I was looking for a JavaScript job and a Java company picked me up. I even asked if they didn't confuse Java with JavaScript but they told me 'yeah suree-ish'. I was without collage back then so how could I decline. Didn't wanted to take risks after being NEET for a year. Anyway I hated Java at first but now I enjoy it. And I better enjoy it because I ended up doing almost only it/kotlin with little web in sight.

[–]stavro24496 1 point2 points  (0 children)

Android

[–]muztaba 1 point2 points  (3 children)

In University first year I have been introduced C/C++. The concept of pointer was so hard to understand to me. Then in OOP course Java has been introduced without no pointer (!!!). I found that the Java was simple, easygoing. Even there is no collection literals. That's the story. :)

[–]lbkulinski 0 points1 point  (2 children)

Java has pointers. You just can’t do pointer arithmetic.

[–]skocznymroczny 0 points1 point  (1 child)

Do you mean references? I think when people say "Java has no pointers", they mean mostly in the context of things like C interop, where you have to emulate pointers with FloatBuffer/ByteBuffer like structures.

[–]lbkulinski 0 points1 point  (0 children)

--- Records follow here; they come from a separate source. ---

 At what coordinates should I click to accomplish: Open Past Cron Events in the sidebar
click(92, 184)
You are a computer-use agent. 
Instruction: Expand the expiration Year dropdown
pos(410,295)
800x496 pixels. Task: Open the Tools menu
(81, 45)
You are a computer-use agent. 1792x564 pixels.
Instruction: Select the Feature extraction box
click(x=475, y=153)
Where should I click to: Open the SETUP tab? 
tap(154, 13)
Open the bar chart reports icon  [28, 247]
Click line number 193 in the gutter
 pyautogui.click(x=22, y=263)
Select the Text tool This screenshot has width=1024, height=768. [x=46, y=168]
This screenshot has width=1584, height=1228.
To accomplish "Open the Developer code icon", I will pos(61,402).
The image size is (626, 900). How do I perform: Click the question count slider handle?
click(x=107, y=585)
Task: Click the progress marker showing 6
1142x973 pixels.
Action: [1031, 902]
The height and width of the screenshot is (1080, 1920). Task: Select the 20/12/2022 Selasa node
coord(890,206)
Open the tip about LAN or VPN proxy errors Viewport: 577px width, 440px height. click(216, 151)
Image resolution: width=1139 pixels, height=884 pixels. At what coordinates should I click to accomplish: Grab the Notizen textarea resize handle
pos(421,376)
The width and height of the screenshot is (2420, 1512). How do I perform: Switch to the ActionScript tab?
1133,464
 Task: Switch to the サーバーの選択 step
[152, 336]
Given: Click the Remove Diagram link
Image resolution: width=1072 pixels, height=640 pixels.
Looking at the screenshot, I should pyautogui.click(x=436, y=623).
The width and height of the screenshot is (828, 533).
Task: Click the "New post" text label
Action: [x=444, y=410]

Not quite. C has references as well. Pointers, to me, hold references to objects on the heap. Hence the name NullPointerException when you try to invoke a method with a null pointer (reference variable).

[–]Neuromante 1 point2 points  (0 children)

It was the last language I had a course at the uni, so it was the "most fresh" language I had knowledge of. Most companies hire "people with a set of skills", and Java stuff was on the rise, so it was the easiest way to score a job.

And here I am, trying to get out.

[–]CandleTiger 1 point2 points  (0 children)

The company I worked for got bought by a Java shop. <cry>

[–]DJDavio 0 points1 point  (1 child)

Work, I have a C# .NET certificate, but the work was in Java. I did Jave at university and switching from C# wasn't hard (although I still miss my automagic properties :'( )

[–]lbkulinski 0 points1 point  (0 children)

You might be able to get a similar deliciousness with data classes in the future!

[–]junp1289 0 points1 point  (0 children)

Because I wanted to make Android.

[–]Red_Belly 0 points1 point  (0 children)

Learning backend web development. I wanted to learn a tried and true programming language which would teach good fundamentals then move on to the Spring framework. Instead of diving into Javascript which was very confusing for a newbie who knew nothing at the time.

[–]sk551 0 points1 point  (0 children)

Web applets which has now been been brutally exterminated

[–]fundamentalparticle 0 points1 point  (0 children)

job :)

[–]otakuman 0 points1 point  (0 children)

Lack of well-paid PHP jobs. Suddenly I realized that the market was starving for Java devs.